РЕАКЦИЯ ПРЕЦИПИТАЦИИ (РП)

Цель занятия.

1. Усвоить суть реакции преципитации, методы ее постановки и практическое применение.

2. Освоить методы получения антигена в реакции преципитации.

3. Отработать методику постановки реакции преципитации.

Материалы и оборудование. Пробирки е РА, поставленной на предыдущем занятии. Пробирки сэкстрагированным антигеном (например, сибиреязвенный), С преципитирующей сывороткой, гомологичной антигену, с нормальной сывороткой, чистые преципитационные пробирки (Уленгута) и штативы к ним, тонкие пастеровские пипетки, резиновые груши, агар в колбах и водяная баня для расплавления агара, предметные стекла, стерильные чашки Петри, эксикаторы. Для демонстрации: готовая РП в агаровом геле, пробойник для создания углублений (луночек) в агаре. Таблицы.

Методические указания: Реакция преципитации (РП) относится к моносистемным, прямым (осадочным) реакциям. В отличие от РА в РП применяют растворимые антигены в виде прозрачных или слегка опалесцирующих растворов. Антигеном в РП служит фильтрат убитой кипячением культуры или фильтрат экстракта исследуемого материала (кожсырье, мясо, несвежий патологический материал и др.). Это качественный метод исследования. Наиболее популярна в медицинской и ветеринарной практике реакция Асколи для обнаружения антигена возбудителя сибирской язвы.

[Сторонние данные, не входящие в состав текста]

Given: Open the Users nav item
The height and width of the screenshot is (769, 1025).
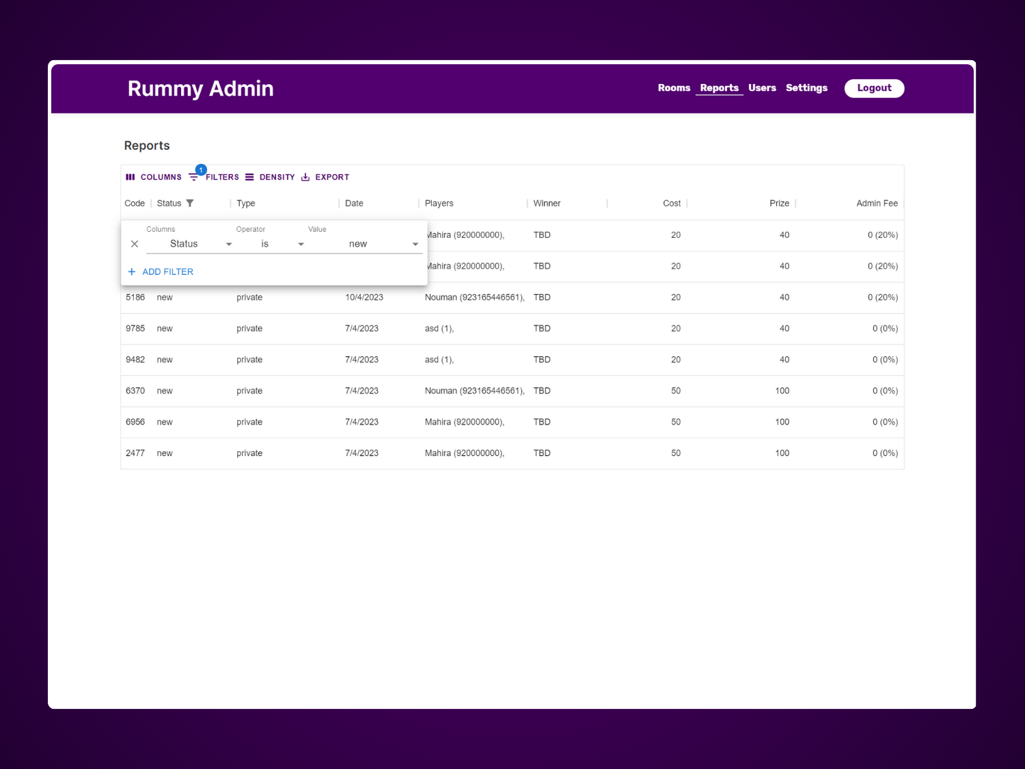Looking at the screenshot, I should pyautogui.click(x=762, y=88).
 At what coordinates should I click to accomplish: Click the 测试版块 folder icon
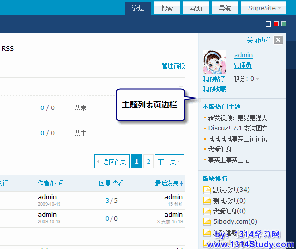click(207, 201)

В реакции участвуют мелкодисперсные антигены (преципитиногены), которые связываются с соответствующими антителами (преципитинами). Чаще всего эту реакцию применяют для выявления антигенов по известной иммунной преципитирующей сыворотке, содержащей антитела-преципитины. При смешивании антигена (преципитиногена) и антитела (преципитина) образуются видимые агрегаты частиц (помутнение, хлопья) постепенно оседающие на дно пробирки. Образующийся осадок называется преципитатом. Антигены - преципитиногены резистентны к нагреванию (кипячению, автоклавированию) и гниению. Их получают экстрагированием из разрушенных бактерий, тканей. Существуют физические и химические методы получения антигенов для РП.

Физические методы:

а) механическое разрушение - густую массу отмытых физраствором бактериальных клеток растирают в стерильной ступке с песком или стеклянным порошком, затем наливают небольшое количество нейтрального физраствора, центрифугируют (или фильтруют) до получения прозрачной жидкости, которую используют как антиген;

б) замораживание и оттаивание (особенно повторное) густой взвеси бактерий - это приводит к разрушению клеточной стенки и выходу протоплазмы в раствор. После центрифугирования надосадочную жидкость (антиген) используют в работе;

в) метод звуковых колебаний - применяют специальные аппараты с особым зуммером. Прибор погружают внутрь жидкости с взвесью бактерий и включают - клетки разрушаются (как при действии ультразвука);

г) кипячение - наиболее распространенный метод получения преципитиногена - бактериальную взвесь (или измельченную ткань) в физиологическом растворе кипятят 1-2 ч, фильтруют через асбестовую вату. Полученный прозрачный фильтрат-антиген - обладает высокой специфичностью.

Химические методы(в случаях необходимости).

Для разрушения бактерий в условиях производства биопрепаратов, а также в научных целях используют аутолиз бактериальных клеток, их разрушение ферментами, высушиванием в ацетоне и др.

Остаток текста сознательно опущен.